Saved entries
▼▼▼

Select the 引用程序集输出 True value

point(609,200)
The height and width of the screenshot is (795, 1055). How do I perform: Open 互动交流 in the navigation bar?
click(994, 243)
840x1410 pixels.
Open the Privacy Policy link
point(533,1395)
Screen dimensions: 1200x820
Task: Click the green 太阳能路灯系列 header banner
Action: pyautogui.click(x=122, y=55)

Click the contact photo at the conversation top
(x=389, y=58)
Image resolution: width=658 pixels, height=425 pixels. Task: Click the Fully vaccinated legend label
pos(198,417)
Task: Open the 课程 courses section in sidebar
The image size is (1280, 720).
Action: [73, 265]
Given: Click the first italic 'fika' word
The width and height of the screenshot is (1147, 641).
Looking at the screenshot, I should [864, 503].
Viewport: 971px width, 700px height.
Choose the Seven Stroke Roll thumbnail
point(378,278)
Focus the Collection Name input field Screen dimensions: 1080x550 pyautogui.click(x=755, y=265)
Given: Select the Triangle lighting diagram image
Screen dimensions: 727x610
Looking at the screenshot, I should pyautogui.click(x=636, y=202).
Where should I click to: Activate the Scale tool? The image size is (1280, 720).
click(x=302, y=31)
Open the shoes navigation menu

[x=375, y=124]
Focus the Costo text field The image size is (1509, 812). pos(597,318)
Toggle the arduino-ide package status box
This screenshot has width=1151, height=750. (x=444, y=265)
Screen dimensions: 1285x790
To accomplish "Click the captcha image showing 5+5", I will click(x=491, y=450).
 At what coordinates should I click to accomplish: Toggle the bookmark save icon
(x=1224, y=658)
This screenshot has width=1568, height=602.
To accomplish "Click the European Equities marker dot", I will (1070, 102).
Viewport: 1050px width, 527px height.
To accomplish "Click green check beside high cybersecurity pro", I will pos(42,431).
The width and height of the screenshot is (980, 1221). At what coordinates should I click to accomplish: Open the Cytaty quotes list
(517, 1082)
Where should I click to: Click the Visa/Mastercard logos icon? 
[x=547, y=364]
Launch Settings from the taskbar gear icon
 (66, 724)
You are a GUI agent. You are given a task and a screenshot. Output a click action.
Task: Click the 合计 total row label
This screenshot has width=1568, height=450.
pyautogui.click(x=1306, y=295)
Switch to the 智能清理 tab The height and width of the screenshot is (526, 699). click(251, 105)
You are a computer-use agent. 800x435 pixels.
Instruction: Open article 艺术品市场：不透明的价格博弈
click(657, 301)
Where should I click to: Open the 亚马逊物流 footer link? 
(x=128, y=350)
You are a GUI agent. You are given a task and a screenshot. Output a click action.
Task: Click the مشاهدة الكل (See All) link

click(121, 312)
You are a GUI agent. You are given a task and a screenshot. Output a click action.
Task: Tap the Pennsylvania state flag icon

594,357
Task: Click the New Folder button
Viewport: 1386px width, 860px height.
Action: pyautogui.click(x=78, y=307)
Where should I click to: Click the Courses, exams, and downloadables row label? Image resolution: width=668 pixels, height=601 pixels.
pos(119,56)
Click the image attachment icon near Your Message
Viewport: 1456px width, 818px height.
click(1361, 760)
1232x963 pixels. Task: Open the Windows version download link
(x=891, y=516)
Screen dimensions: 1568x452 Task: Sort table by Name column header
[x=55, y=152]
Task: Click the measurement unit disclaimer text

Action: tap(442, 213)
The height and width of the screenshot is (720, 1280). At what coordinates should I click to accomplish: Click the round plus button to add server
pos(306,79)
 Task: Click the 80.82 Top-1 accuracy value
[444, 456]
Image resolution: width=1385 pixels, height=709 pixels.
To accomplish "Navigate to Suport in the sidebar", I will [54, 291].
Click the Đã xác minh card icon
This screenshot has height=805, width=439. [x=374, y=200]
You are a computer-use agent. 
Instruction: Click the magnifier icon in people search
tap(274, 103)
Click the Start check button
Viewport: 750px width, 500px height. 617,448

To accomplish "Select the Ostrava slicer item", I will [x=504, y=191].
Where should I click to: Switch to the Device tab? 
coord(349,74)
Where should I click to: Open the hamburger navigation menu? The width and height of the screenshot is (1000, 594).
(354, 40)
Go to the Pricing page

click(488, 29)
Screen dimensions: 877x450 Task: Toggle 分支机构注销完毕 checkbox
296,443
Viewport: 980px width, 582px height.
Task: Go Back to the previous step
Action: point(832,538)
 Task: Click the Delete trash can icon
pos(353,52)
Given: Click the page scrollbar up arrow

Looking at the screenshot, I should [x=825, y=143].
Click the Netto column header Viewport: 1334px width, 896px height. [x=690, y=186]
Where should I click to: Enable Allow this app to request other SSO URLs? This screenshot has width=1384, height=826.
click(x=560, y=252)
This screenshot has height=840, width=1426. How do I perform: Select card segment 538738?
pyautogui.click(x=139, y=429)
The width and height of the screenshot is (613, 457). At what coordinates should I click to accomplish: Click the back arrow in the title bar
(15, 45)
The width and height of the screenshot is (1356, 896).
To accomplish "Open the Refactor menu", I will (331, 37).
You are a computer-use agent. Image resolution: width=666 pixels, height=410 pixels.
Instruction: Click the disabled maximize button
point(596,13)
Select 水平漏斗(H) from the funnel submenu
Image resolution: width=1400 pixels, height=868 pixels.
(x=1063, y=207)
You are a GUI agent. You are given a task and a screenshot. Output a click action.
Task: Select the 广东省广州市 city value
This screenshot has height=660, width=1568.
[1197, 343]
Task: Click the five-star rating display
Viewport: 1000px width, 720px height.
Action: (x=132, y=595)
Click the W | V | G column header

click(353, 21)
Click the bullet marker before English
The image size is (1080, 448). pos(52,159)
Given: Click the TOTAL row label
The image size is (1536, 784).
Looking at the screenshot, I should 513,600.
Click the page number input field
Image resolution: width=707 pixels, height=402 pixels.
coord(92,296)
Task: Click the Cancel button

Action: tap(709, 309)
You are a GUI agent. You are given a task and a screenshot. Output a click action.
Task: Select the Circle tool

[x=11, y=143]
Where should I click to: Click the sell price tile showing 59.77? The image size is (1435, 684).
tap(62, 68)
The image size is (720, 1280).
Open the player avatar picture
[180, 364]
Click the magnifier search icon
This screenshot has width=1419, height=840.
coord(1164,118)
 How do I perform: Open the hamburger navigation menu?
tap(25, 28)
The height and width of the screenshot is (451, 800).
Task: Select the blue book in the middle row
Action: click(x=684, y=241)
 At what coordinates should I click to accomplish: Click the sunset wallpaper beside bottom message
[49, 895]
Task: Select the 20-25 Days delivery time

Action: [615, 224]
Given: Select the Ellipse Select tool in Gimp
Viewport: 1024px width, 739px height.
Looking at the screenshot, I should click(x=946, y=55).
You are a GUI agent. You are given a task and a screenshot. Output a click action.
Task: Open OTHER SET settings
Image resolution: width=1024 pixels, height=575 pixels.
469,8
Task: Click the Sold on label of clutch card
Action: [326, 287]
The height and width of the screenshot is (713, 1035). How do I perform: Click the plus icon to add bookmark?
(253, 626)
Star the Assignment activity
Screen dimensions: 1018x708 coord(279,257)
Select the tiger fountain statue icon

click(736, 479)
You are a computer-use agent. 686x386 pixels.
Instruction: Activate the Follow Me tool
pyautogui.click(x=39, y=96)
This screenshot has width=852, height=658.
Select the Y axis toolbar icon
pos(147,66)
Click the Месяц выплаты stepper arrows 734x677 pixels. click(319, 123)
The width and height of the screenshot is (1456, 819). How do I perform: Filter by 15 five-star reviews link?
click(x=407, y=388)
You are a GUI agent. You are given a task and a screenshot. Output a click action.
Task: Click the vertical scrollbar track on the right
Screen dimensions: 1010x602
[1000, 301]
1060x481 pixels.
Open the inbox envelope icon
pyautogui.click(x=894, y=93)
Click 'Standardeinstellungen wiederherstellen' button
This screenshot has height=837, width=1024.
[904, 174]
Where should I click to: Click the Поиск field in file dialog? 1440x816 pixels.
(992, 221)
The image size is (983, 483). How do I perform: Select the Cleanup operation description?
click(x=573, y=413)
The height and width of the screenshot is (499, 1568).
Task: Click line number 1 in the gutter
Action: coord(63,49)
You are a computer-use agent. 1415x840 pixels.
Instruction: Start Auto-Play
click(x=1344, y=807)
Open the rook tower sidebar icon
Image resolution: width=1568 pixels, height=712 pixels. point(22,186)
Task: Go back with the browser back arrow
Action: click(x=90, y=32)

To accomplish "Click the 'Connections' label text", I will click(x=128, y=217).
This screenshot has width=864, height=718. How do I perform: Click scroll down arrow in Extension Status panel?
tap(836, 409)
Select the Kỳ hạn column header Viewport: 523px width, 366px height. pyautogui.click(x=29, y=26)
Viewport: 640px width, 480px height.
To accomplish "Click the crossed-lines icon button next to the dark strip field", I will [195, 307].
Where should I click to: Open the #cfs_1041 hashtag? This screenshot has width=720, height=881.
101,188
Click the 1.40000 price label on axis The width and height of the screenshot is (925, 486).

▲▲▲

Action item: All lines in the data above from the one with "Image resolution: width=658" through the one with "Focus the Collection" must be repeated exactly, and no others.

Reply:
Image resolution: width=658 pixels, height=425 pixels. Task: Click the Fully vaccinated legend label
pos(198,417)
Task: Open the 课程 courses section in sidebar
The image size is (1280, 720).
Action: [73, 265]
Given: Click the first italic 'fika' word
The width and height of the screenshot is (1147, 641).
Looking at the screenshot, I should [864, 503].
Viewport: 971px width, 700px height.
Choose the Seven Stroke Roll thumbnail
point(378,278)
Focus the Collection Name input field Screen dimensions: 1080x550 pyautogui.click(x=755, y=265)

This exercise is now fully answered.